Zuwanderung und demographische Entwicklung – profitieren die ländlichen Räume?
Im Zuge der starken Zuwanderung nach Deutschland gibt es viele Diskussionen über demographische Veränderungen. Für den ländlichen Raum werden demographisch Chancen gesehen, die aber nur eingeschränkt zutreffen werden.

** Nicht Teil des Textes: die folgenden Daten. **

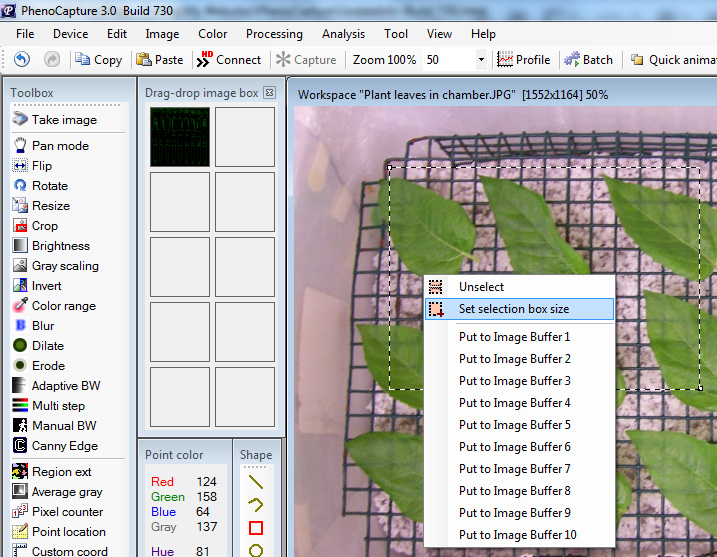Select the rectangle shape
The image size is (717, 557).
(x=256, y=527)
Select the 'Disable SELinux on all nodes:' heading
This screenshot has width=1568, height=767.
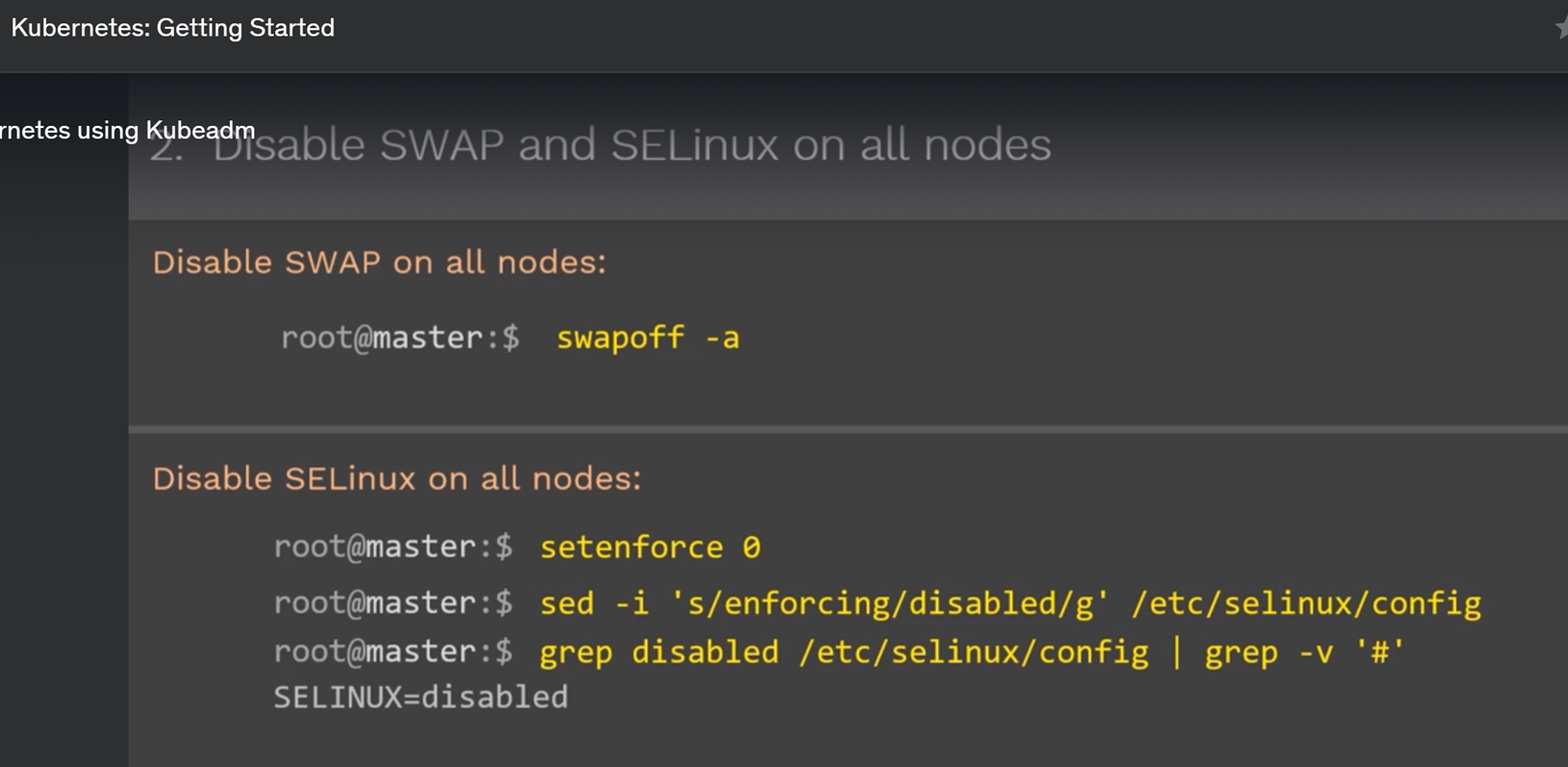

Zuwanderung verringert demographische Schrumpfung
Die verstärkte Zuwanderung nach Deutschland ist nicht neu. Im Zuge der Finanzkrise und mit der EU-Arbeitnehmerfreizügigkeit erlebt Deutschland bereits seit 2008/2009 eine spürbar erhöhte Zuwanderung. Diese ist auch in unsere letzte Bevölkerungsvorausberechnung bis 2030 eingeflossen, die wir im www.wegweiser-kommune.de für rund 3.000 Kommunen in Deutschland veröffentlicht haben. Die verstärkte Zuwanderung zeigt sich hier zunächst im Gesamtergebnis für Deutschland: die bis 2030 prognostizierte Schrumpfung hat sich verringert. Auf Ebene der Kommunen bleibt das Bild sehr bunt und reicht von stark wachsenden Kommunen bis zu stark schrumpfenden.

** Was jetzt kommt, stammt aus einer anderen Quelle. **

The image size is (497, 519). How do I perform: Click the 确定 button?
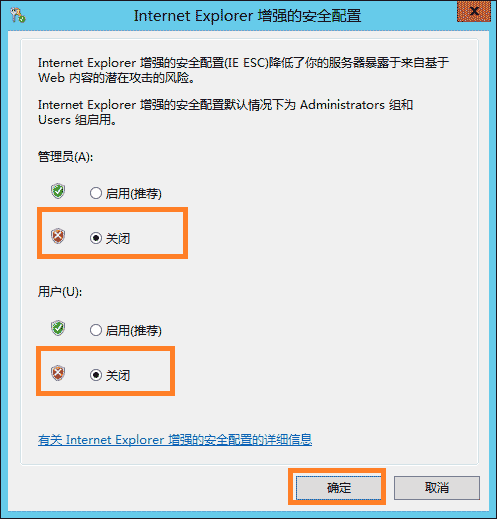pos(339,488)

Auf lange Sicht wird die Bevölkerung in Deutschland auch trotz Zuwanderung weiter zurückgehen. Das ist vor allem einem Echoeffekt geschuldet: Seit über 40 Jahren niedrige Geburtenquoten und die immer kleiner werdenden Zahl potenzieller Eltern schlagen sich auf lange Sicht in weiterer Schrumpfung nieder. Denn auch perspektivisch werden deutlich zu wenige Kinder in Deutschland geboren werden.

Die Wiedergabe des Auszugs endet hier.